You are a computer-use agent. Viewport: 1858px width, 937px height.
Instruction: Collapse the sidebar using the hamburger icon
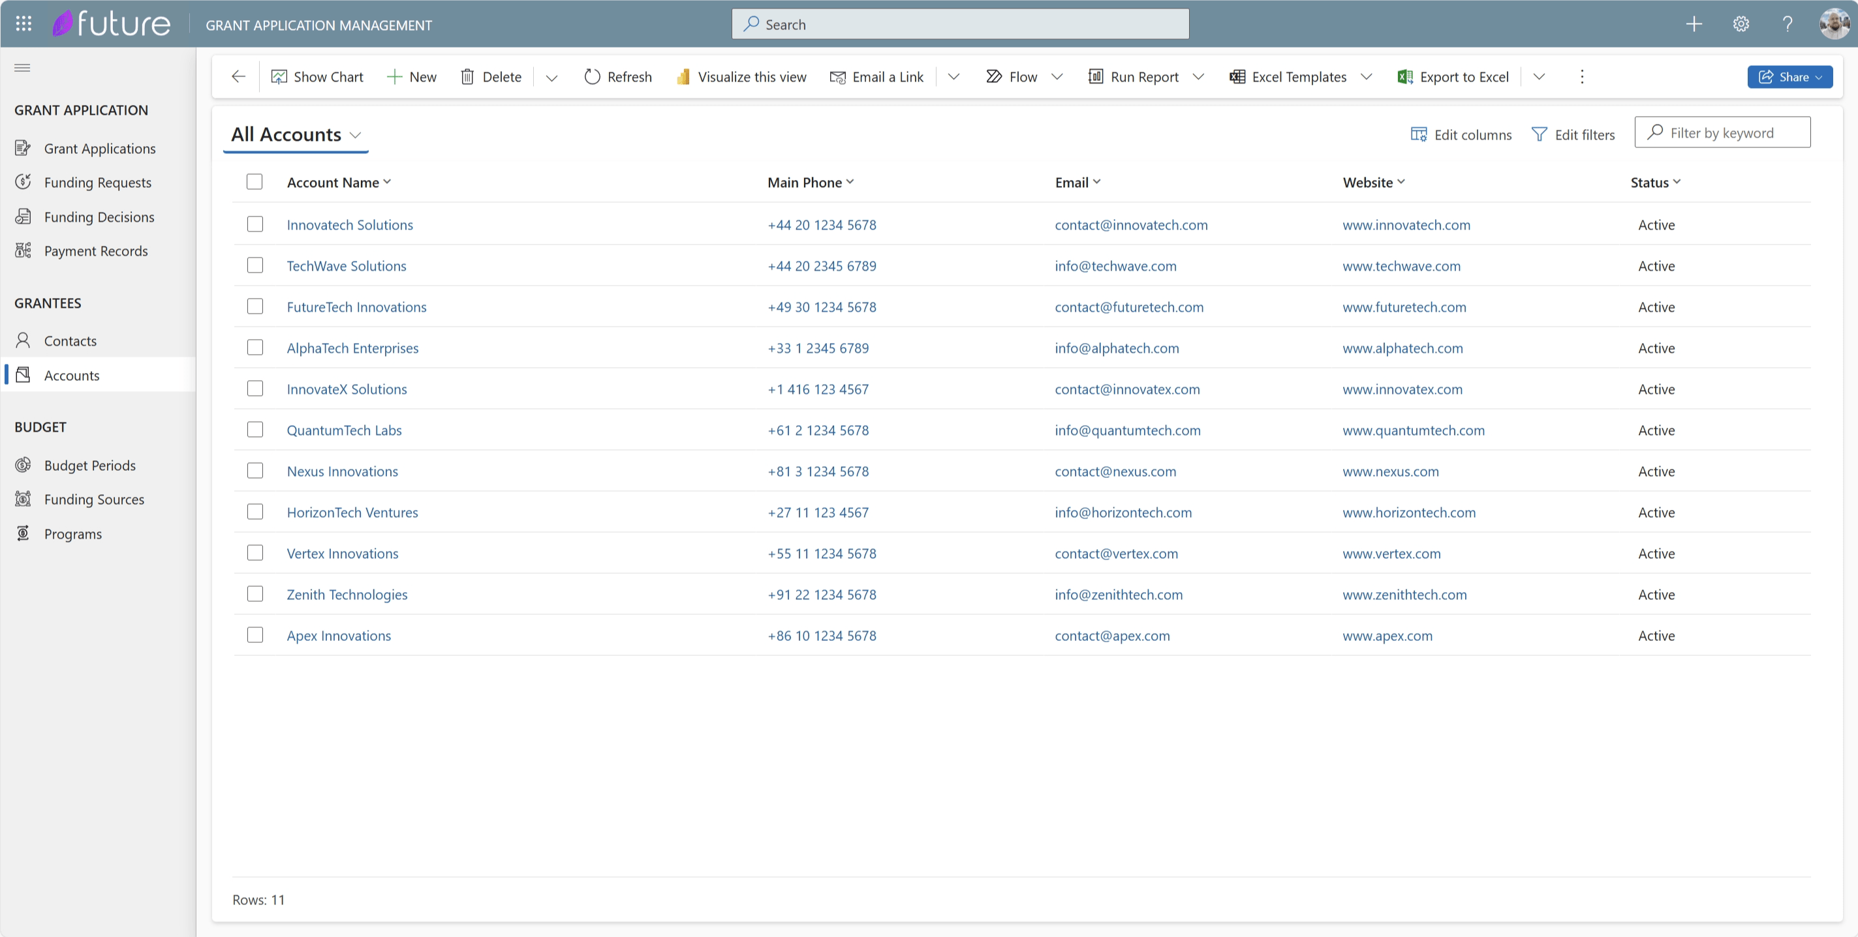tap(22, 68)
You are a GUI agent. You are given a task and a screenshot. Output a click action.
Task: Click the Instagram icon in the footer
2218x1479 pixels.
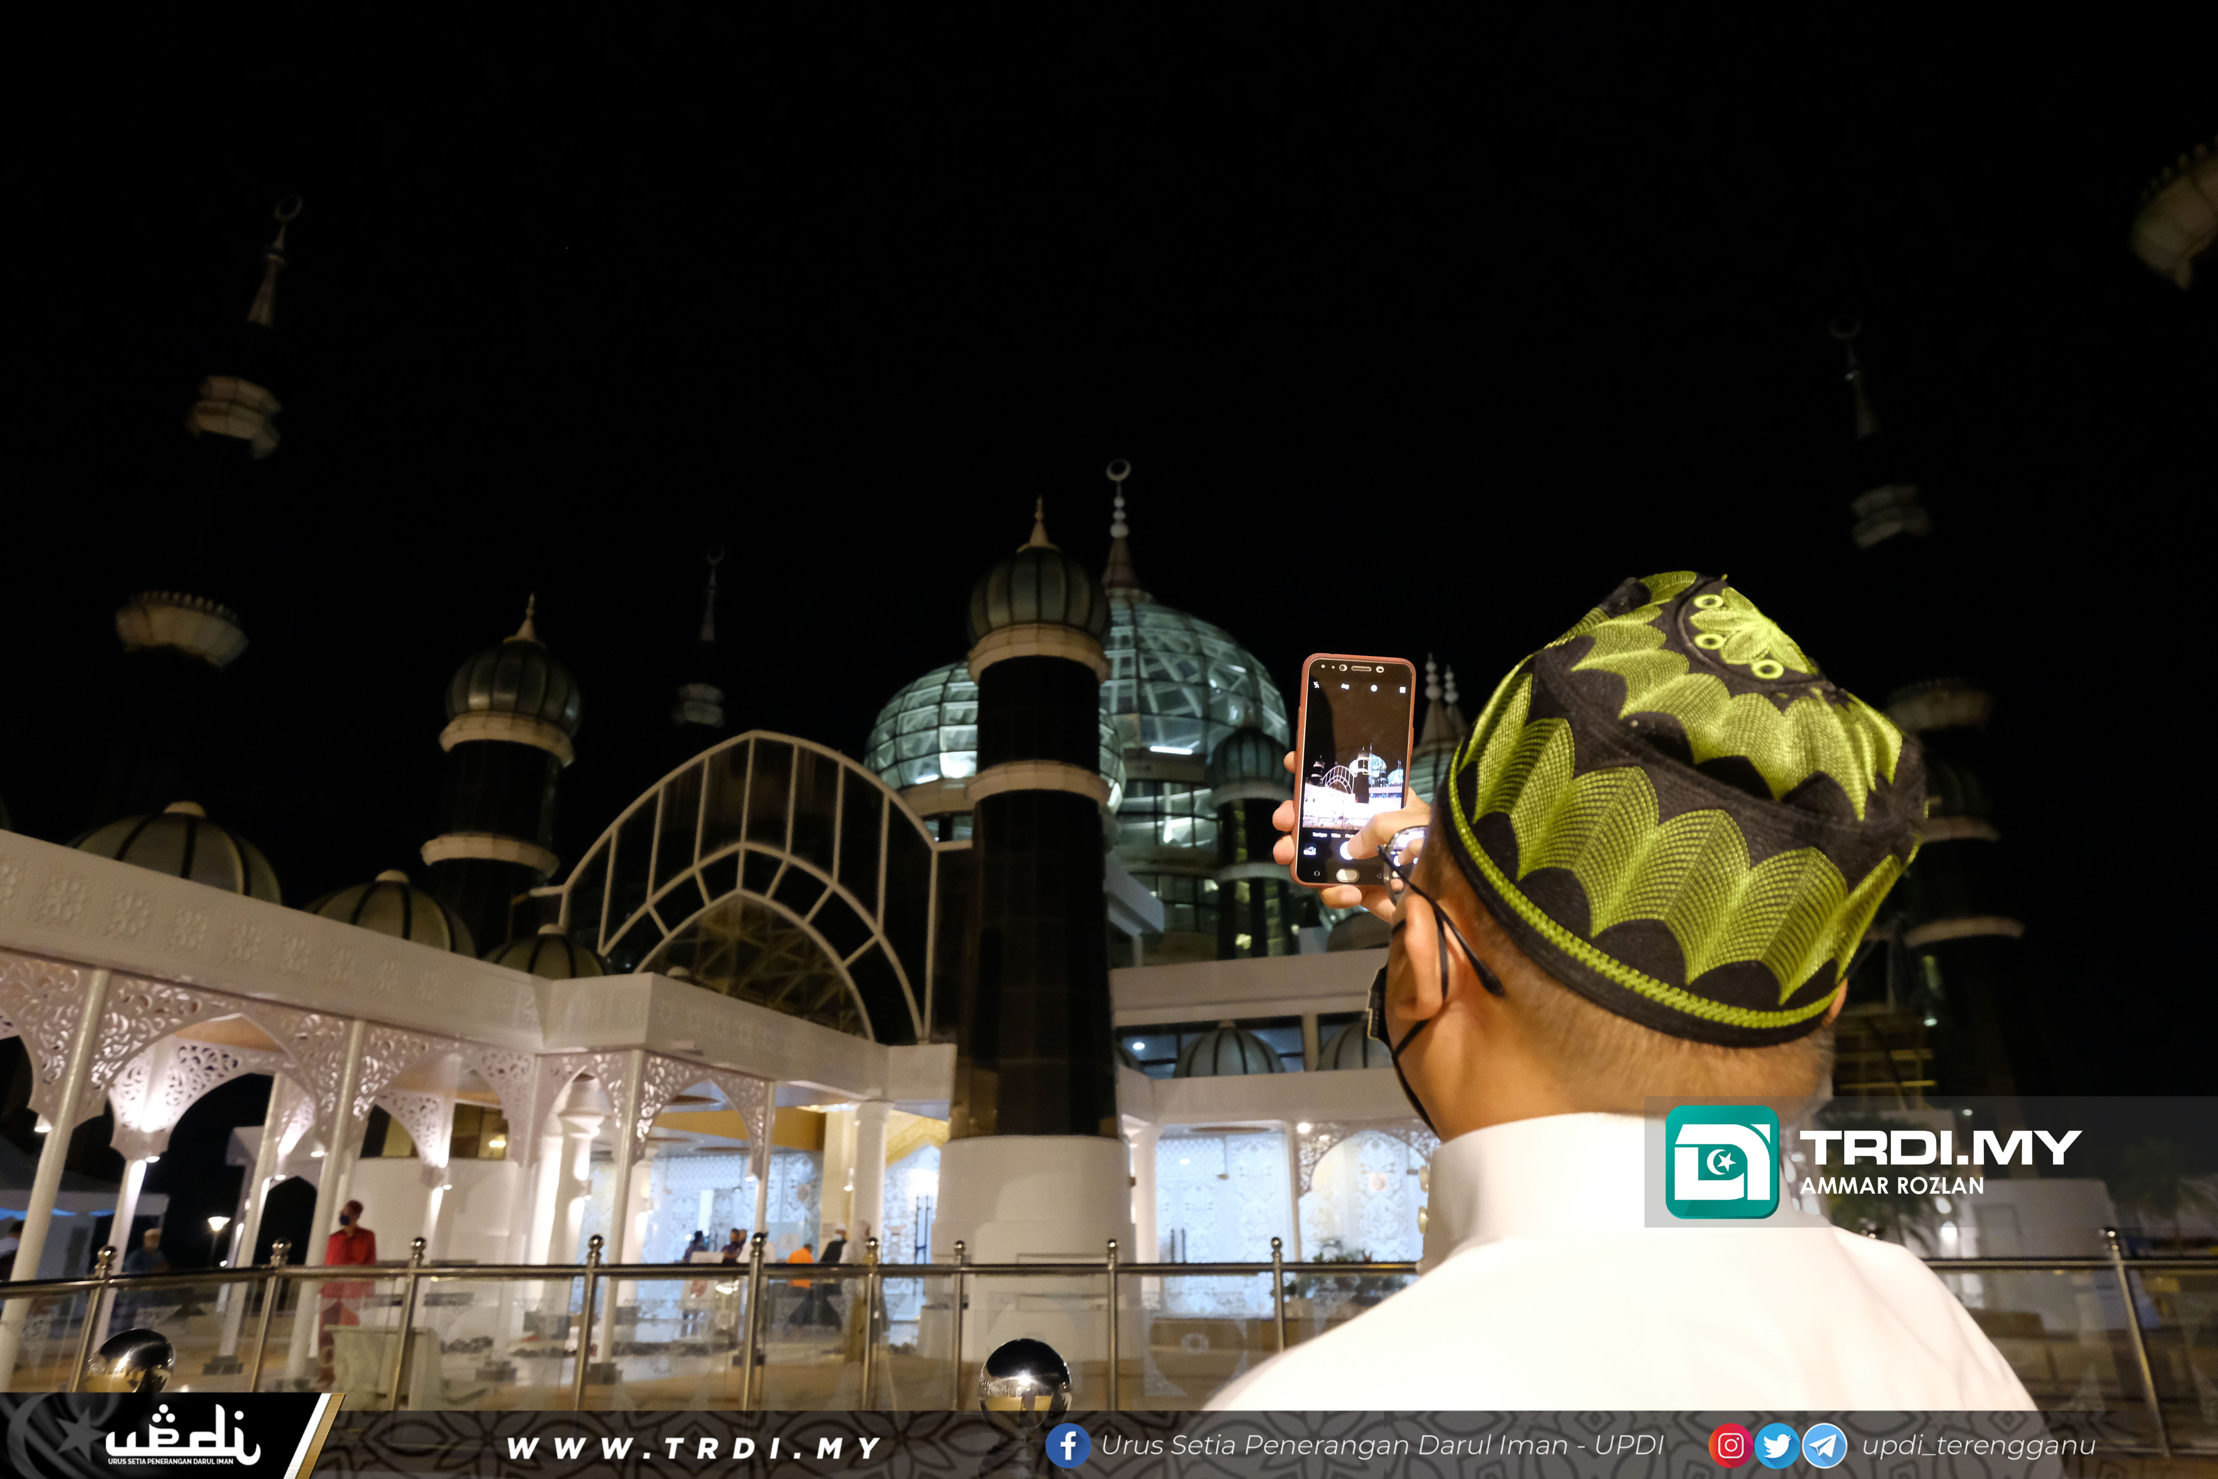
========================================
_DIRECTIONS_. Could you write out, word for word, the lines from the one containing "Instruction: Collapse the" through the last line of the records, leaving out the pictures?

_ANSWER SPACE_.
Instruction: Collapse the sidebar using the hamburger icon
tap(22, 68)
You are a GUI agent. You are given a task and a screenshot. Output a click action.
Task: Click the Instagram icon in the footer
2218x1479 pixels.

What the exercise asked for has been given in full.